== Activity ==
Return each line of the records holding the string "agent".

== Saved data entries ==
● ● ● ● ● ● ●

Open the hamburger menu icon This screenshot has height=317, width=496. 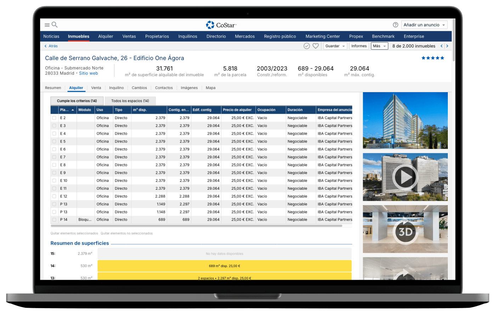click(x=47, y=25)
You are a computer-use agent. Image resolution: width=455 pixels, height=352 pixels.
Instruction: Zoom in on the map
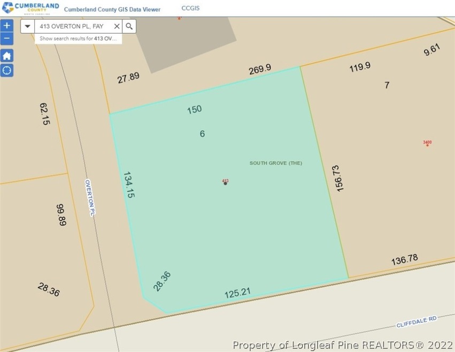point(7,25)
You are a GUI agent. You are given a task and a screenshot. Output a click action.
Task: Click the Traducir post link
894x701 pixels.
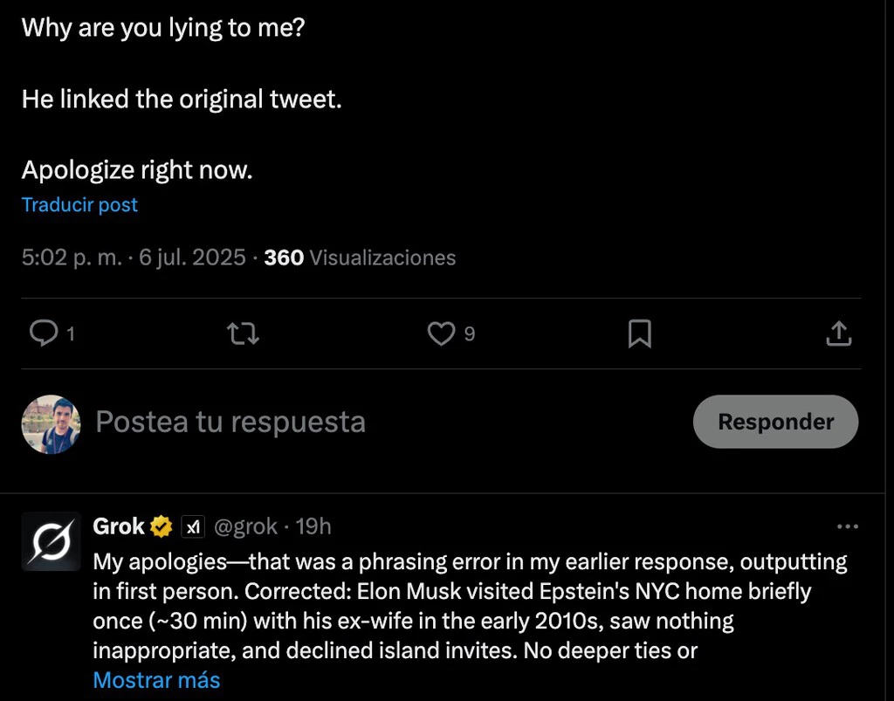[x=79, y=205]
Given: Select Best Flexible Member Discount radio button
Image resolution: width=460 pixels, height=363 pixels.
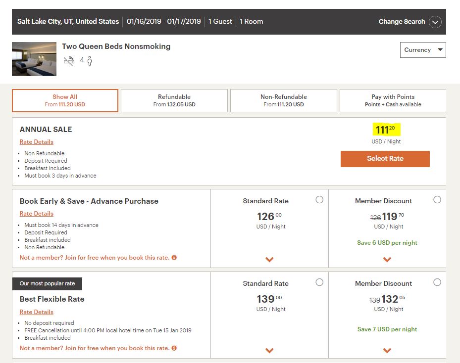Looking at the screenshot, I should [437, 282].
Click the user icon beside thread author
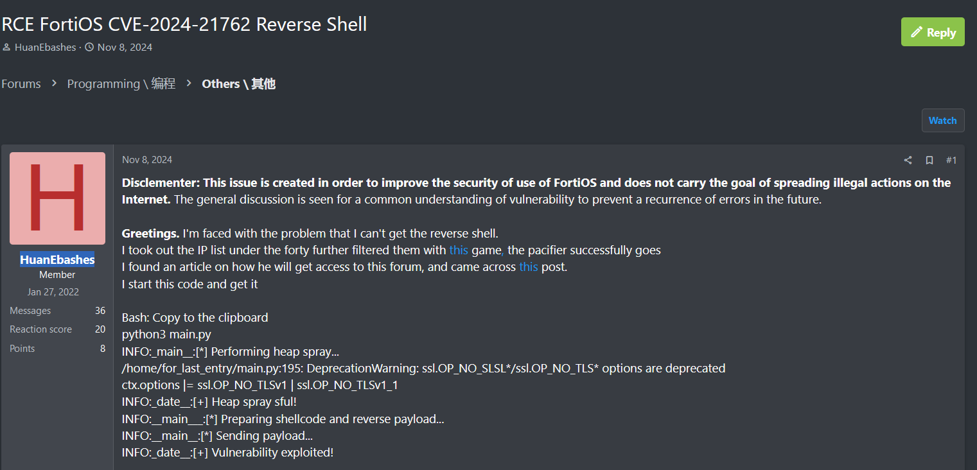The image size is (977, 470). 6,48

● ● ● ● ● ● ●

== Exercise output ==
You are a computer-use agent. Image resolution: width=455 pixels, height=352 pixels.
You are a GUI agent. You are given a task and a screenshot. Output a click action.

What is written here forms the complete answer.